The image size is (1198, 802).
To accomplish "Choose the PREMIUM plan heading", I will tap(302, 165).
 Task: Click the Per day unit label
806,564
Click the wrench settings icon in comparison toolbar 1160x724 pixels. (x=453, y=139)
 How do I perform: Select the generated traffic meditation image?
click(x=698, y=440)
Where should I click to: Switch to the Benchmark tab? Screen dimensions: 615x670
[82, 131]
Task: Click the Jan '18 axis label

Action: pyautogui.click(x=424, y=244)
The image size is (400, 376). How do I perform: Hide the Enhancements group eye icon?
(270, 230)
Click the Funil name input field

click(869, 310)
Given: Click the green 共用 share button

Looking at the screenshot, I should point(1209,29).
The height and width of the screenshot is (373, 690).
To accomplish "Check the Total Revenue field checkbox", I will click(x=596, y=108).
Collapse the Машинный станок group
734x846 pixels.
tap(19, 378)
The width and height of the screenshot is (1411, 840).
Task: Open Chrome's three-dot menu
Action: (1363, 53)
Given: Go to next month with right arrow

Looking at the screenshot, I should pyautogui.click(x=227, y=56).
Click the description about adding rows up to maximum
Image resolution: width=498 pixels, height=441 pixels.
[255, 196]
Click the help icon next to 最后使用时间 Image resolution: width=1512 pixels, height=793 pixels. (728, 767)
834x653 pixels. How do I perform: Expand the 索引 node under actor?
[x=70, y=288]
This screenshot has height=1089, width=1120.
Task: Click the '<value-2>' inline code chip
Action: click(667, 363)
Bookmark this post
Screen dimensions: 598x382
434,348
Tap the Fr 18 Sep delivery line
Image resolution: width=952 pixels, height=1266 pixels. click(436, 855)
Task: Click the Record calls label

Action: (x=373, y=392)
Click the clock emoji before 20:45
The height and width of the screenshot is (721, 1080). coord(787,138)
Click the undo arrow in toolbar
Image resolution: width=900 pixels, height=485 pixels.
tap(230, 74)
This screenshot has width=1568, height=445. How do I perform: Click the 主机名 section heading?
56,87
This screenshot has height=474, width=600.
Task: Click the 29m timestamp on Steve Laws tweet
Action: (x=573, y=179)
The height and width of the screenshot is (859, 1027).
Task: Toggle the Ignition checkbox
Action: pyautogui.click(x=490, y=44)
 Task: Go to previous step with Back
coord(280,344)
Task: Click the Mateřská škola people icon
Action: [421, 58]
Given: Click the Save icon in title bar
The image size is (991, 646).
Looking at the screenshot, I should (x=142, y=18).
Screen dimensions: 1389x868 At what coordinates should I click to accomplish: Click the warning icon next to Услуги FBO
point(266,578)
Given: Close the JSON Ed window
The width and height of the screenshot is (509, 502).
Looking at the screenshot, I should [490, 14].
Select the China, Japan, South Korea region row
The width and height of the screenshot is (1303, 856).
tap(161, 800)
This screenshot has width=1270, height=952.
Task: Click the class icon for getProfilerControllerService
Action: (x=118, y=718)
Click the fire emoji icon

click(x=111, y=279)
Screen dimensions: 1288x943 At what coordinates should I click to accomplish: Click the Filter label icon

--------

--- TASK BRIEF ---
Reproduce exactly the stretch of the material above that starts at the line with "Given: Click the Save icon in title bar" and ends at the line with "Select the China, Japan, South", both included, and nothing else.

--- SOLUTION FOR THIS PROBLEM ---
Given: Click the Save icon in title bar
The image size is (991, 646).
Looking at the screenshot, I should (x=142, y=18).
Screen dimensions: 1389x868 At what coordinates should I click to accomplish: Click the warning icon next to Услуги FBO
point(266,578)
Given: Close the JSON Ed window
The width and height of the screenshot is (509, 502).
Looking at the screenshot, I should [490, 14].
Select the China, Japan, South Korea region row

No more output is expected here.